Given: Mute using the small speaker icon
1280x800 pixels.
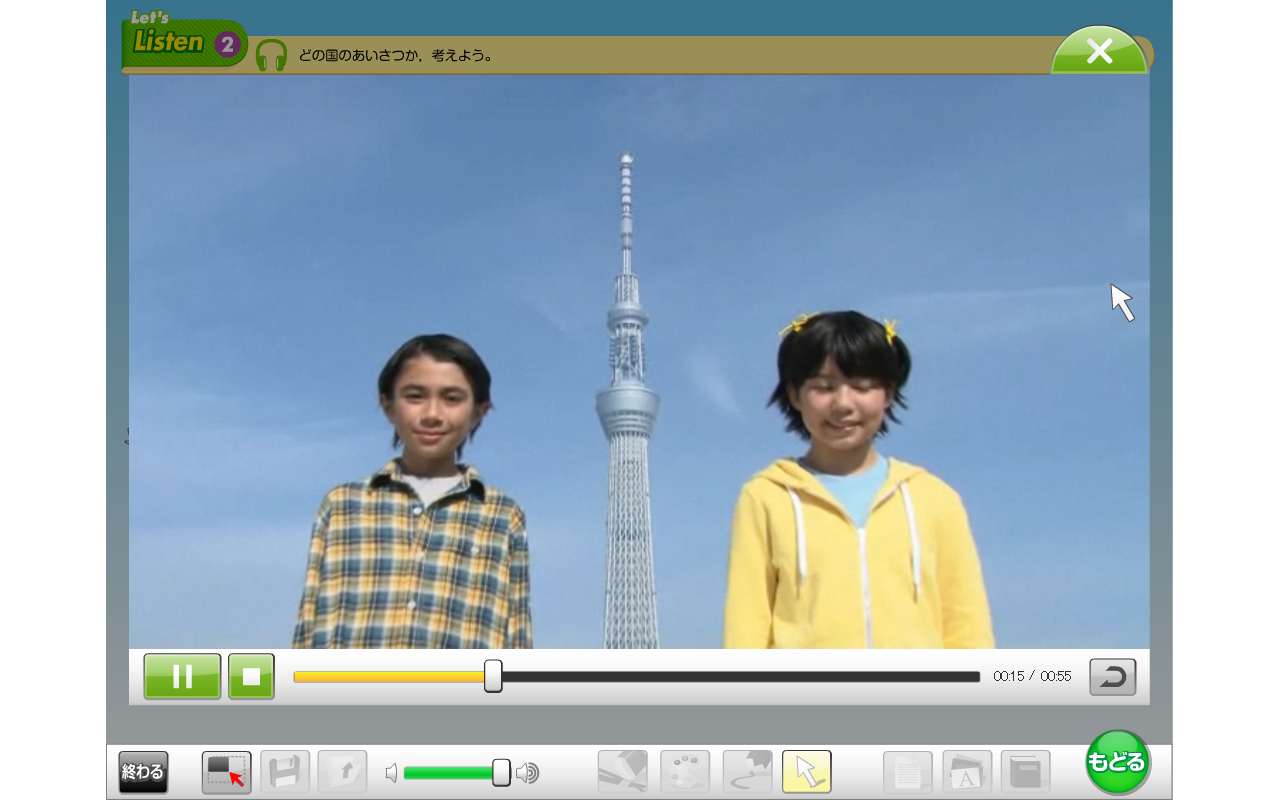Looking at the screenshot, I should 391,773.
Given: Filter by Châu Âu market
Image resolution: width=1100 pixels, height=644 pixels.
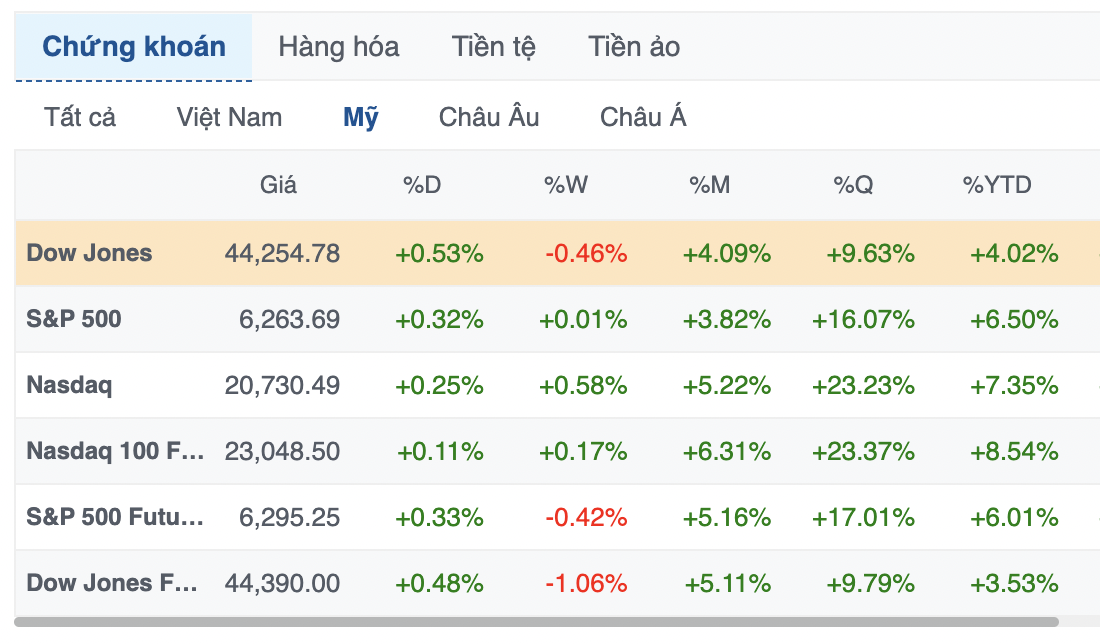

---*---

Without the pictures, restate all the entries above exactly.

*TASK RESULT*.
Given: Mute using the small speaker icon
1280x800 pixels.
Looking at the screenshot, I should 391,773.
Given: Filter by Châu Âu market
Image resolution: width=1100 pixels, height=644 pixels.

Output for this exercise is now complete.